• What to work on: Look through the listing below for the string "computer". Show each line where it occurs.

————

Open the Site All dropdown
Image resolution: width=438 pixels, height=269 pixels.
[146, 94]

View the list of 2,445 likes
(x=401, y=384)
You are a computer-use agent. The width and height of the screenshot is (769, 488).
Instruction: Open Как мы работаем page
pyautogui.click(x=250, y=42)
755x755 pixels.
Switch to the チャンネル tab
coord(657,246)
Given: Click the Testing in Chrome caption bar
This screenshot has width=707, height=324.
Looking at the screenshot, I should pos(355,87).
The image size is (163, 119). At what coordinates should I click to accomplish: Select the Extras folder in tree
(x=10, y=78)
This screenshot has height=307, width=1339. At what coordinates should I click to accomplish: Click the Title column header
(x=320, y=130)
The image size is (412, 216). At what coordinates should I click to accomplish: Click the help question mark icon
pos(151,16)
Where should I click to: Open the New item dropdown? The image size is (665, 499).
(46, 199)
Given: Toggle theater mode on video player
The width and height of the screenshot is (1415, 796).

————

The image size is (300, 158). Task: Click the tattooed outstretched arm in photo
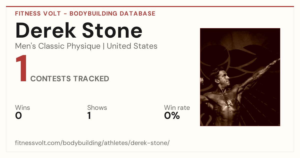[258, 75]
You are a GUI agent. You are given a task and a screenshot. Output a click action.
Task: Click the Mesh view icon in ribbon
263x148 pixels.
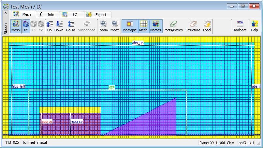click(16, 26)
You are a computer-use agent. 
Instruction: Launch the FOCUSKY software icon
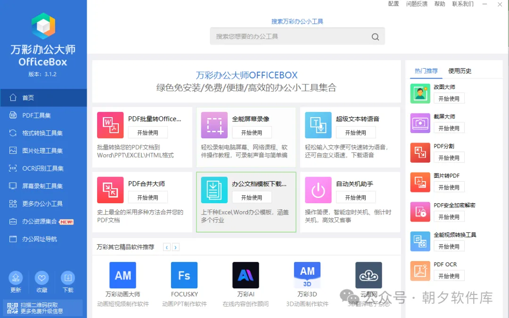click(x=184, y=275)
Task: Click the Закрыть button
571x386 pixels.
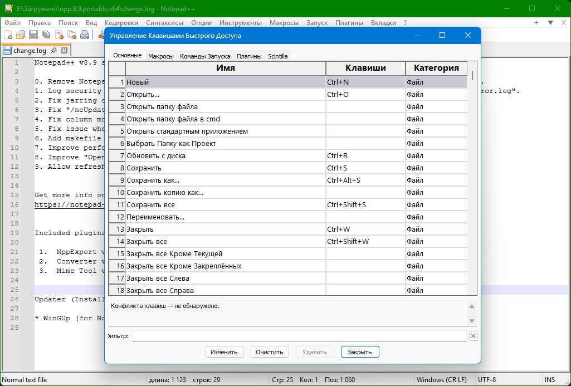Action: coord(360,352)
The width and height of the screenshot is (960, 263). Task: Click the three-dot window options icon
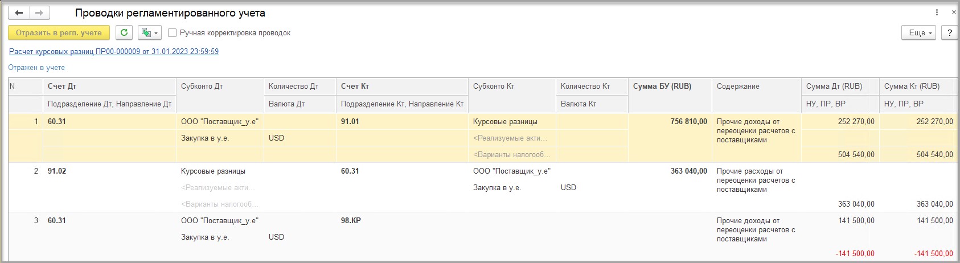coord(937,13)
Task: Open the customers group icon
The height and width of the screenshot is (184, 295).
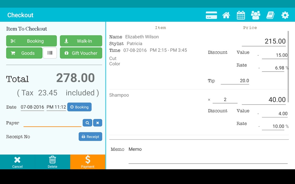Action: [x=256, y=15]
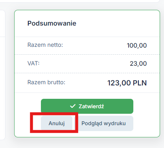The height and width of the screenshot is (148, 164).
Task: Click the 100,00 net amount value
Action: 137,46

————

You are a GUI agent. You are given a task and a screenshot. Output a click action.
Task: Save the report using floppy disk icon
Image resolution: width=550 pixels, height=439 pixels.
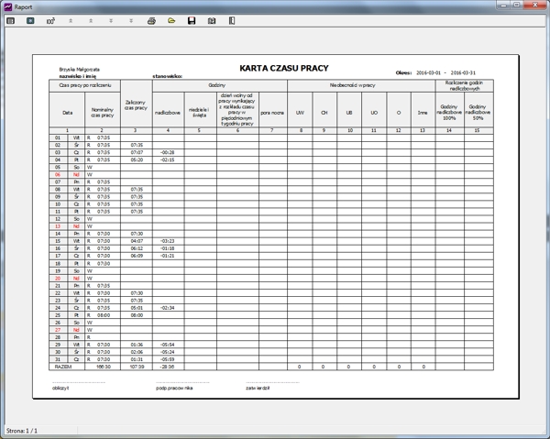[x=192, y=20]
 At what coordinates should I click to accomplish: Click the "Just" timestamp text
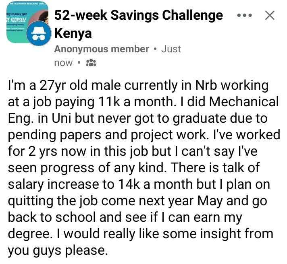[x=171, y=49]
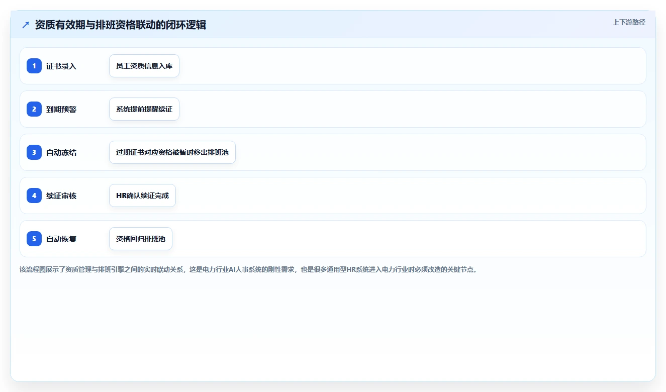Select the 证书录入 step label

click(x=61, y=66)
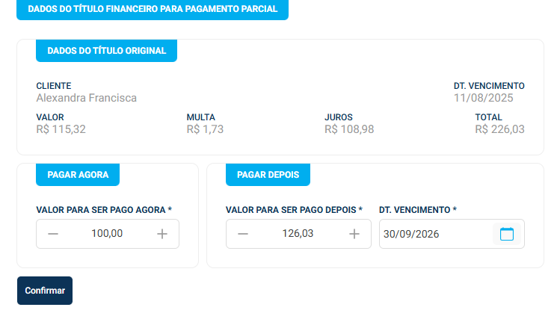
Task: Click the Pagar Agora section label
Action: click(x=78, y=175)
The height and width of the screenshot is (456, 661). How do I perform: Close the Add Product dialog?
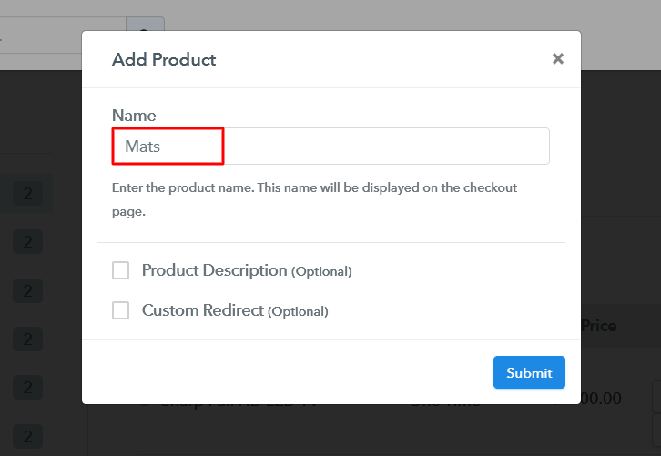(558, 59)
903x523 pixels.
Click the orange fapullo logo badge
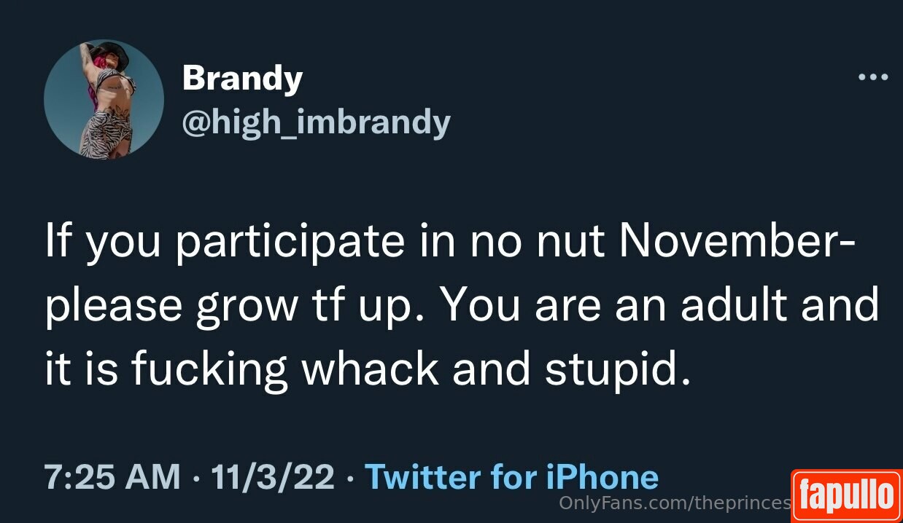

————

• Answer box:
You are a computer-use agent. The width and height of the screenshot is (769, 488).
You are a computer-use agent. 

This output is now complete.